A audiência estava prevista para a segunda-feira, dia 2 de maio e para o braço sindical dos bancos a audiência era oportunidade importante para resolver uma questão que, no entendimento da FENABAN, coloca em risco o trabalho de 18 mil famílias de bancários pernambucanos.

O Sindicato dos Bancários iniciou uma campanha de comunicação intitulada “Banqueiros inimigos nº 1 do Brasil”, em dezembro de 2021, em outdoors e painéis móveis instalados na parte traseira de ônibus de transporte coletivo (busdoor) por toda Recife, acusando os maiores bancos privados de serem o principal inimigo do Brasil e de gerarem “miséria e fome”.

O curioso é que a campanha “Banqueiros inimigos nº 1 do Brasil" está localizada apenas em Pernambuco.

Na avaliação dos bancos, a postura é agressiva, além de não expressar a verdade, prejudicando a imagem dos bancos junto à população de Pernambuco, além de ir contra o interesse dos próprios trabalhadores.

A FENABAN pede o encerramento imediato da campanha, "os atos de hostilidades". Eles dizem que a resistência do sindicato em negociar com os bancos dificultam a construção do diálogo assumido em Convenção Coletiva de Trabalho, "pondo em risco o modelo de negociação coletiva setorial de abrangência nacional que, ao longo de 30 anos, conquistou direitos importantíssimos para os bancários".

“Em vez de defender o emprego dos bancários, o sindicato oferece estímulos para que os postos de trabalho destes migrem para outras categorias que não os representa” afirma José Otávio Carvalho, advogado da FENABAN.

“Os concorrentes dos bancos já são beneficiados por um cenário de assimetrias normativas, pois não estão sujeitos ao cumprimento das mesmas obrigações trabalhistas, tributárias e regulatórias que os bancos, e, quanto mais a população pernambucana passar a utilizar os serviços dessas empresas em detrimento dos bancos, maior o risco para os empregos dos bancários”, afirma.

Campanhas de teor ofensivo aos bancos

José Otávio Carvalho explica que, em novembro de 2020, ao lançar campanha semelhante, "ofensiva aos bancos", o sindicato foi alvo de ação judicial (Processo nº. 0077967- 89.2020.8.17.2001) em que foi proferida liminar pelo Tribunal de Justiça de Pernambuco determinando a supressão das palavras “crueldade” e “ganância” (Processo nº. 0018099-38.2020.8.17.9000).

"Em março de 2022, o sindicato promoveu novo ataque à imagem dos bancos, ao afixar, em diversas agências bancárias, cartazes com o teor: “Banco é lugar de alto risco de contaminação -- Coronavírus. Evite aglomeração de pessoas. Se puder, fique em casa”.

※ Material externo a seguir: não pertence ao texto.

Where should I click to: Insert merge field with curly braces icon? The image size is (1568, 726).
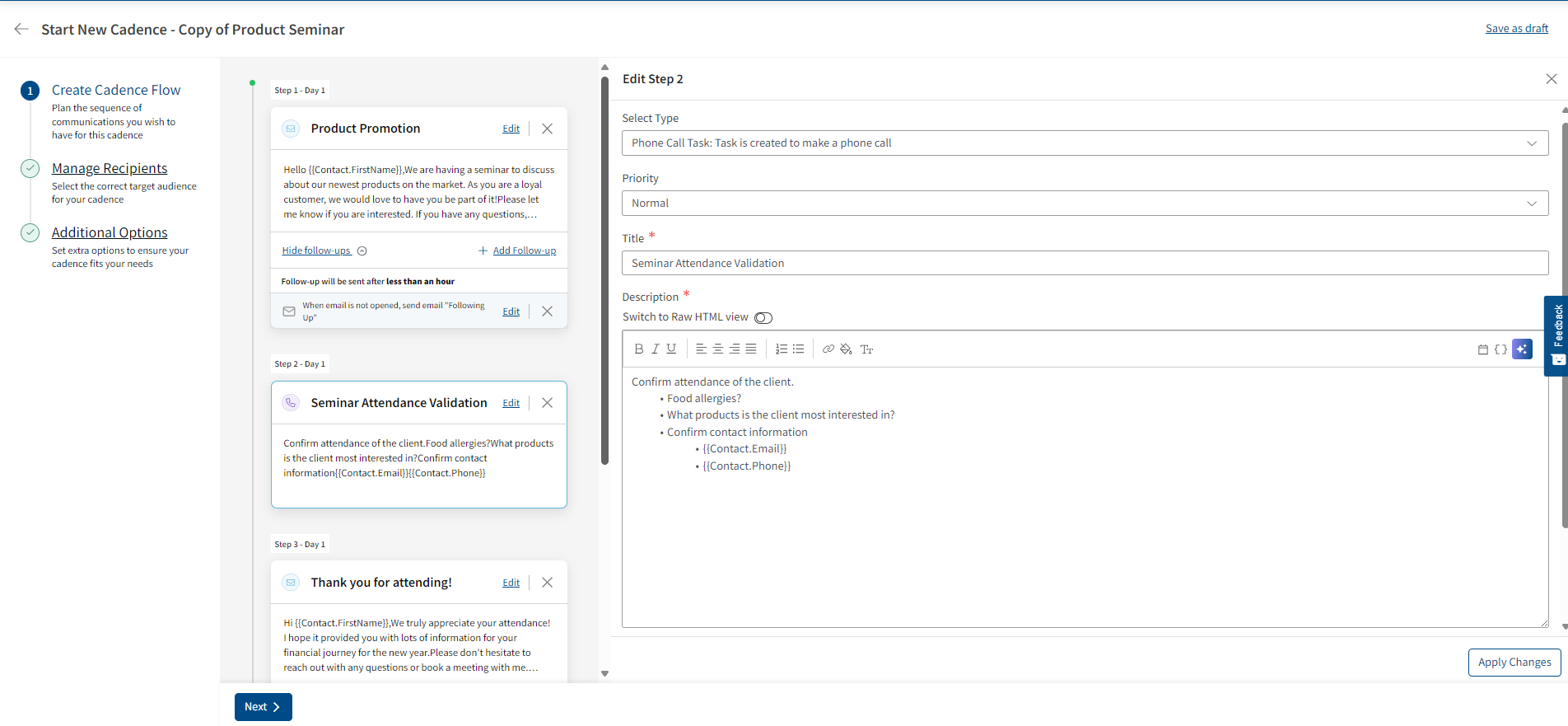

Para Carvalho, a iniciativa tem claramente o objetivo de gerar medo e ódio na população pernambucana ao sugerir que bancos não adotam medidas de proteção à saúde dos funcionários e dos usuários de seus serviços.

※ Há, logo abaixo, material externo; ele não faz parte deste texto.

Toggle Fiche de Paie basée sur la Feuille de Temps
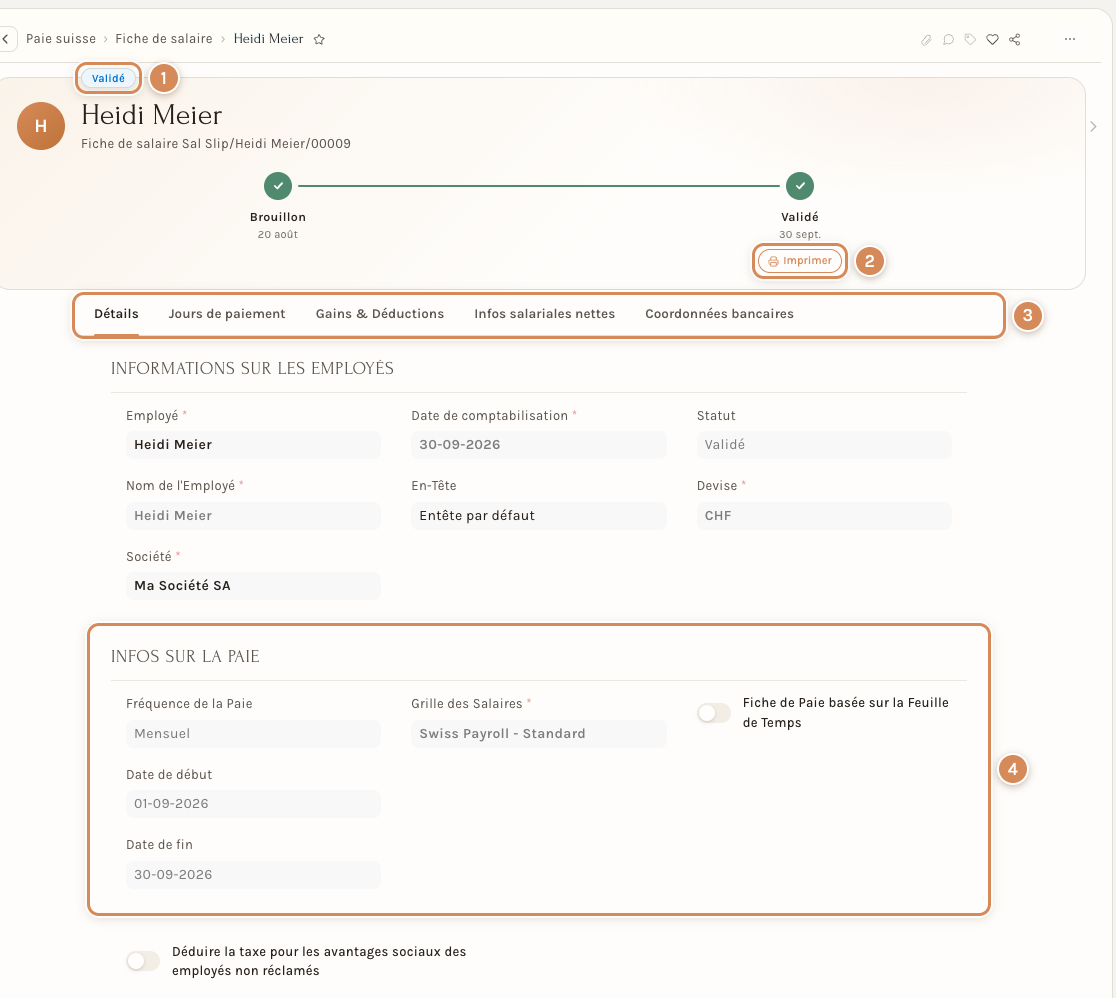 714,713
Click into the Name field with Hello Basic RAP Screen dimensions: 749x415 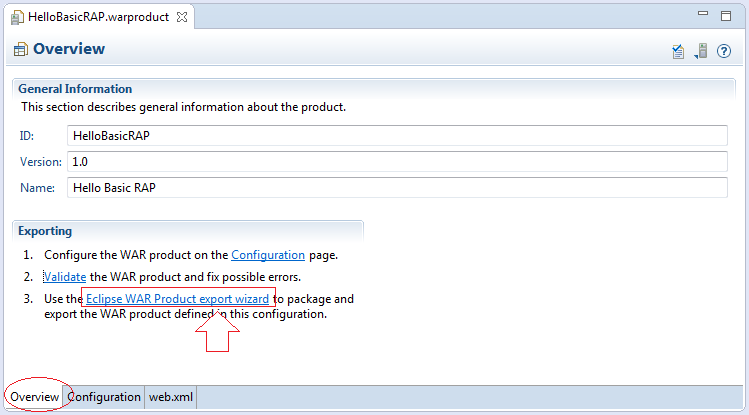tap(397, 188)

"Desde março de 2020, início da pandemia de Covid-19, os bancos brasileiros têm assegurado as condições de um ambiente de trabalho com o máximo de proteção à saúde tanto para os funcionários quanto para os clientes, tendo adotado protocolos rígidos de proteção sanitária".

Naquele ano, a negociação coletiva resultou em um conjunto de 15 convenções coletivas, 24 convenções coletivas de trabalho aditivas, 25 anexos, totalizando 398 cláusulas e 513 páginas que abordam 85 temas diferentes: um verdadeiro Código do Trabalho do Setor Bancário, sem equivalente no país.

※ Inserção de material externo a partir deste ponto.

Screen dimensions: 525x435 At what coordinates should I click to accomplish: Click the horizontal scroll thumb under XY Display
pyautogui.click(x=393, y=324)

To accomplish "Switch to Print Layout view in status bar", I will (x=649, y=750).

"Todas as medidas adotadas pelos bancos foram expressamente reconhecidas na convenção coletiva de trabalho da categoria, em setembro de 2020, mediante inserção de cláusula que reconhece que “as partes estão zelando pela saúde dos bancários e clientes, e assegurando os serviços bancários que são essenciais às necessidades da sociedade, sempre com transparência e por meio do diálogo social” (cláusula 69 da CCT de Data-base)".

Ação contrária aos interesses da categoria

"O Sindicato dos Bancários de Pernambuco tem optado pelo conflito, até mesmo judicial, atuando contrariamente ao diálogo e à negociação coletiva. Por meio de ações agressivas e injustificadas como essa campanha o Sindicato compromete irremediavelmente a transparência, lealdade e confiança recíprocas que devem fazer parte do processo negocial, diz Carvalho.

Como o sindicato não compareceu à reunião, os bancos agora podem entrar com ação em juízo, demonstrando que os buscaram o entendimento, mas não tiveram sucesso.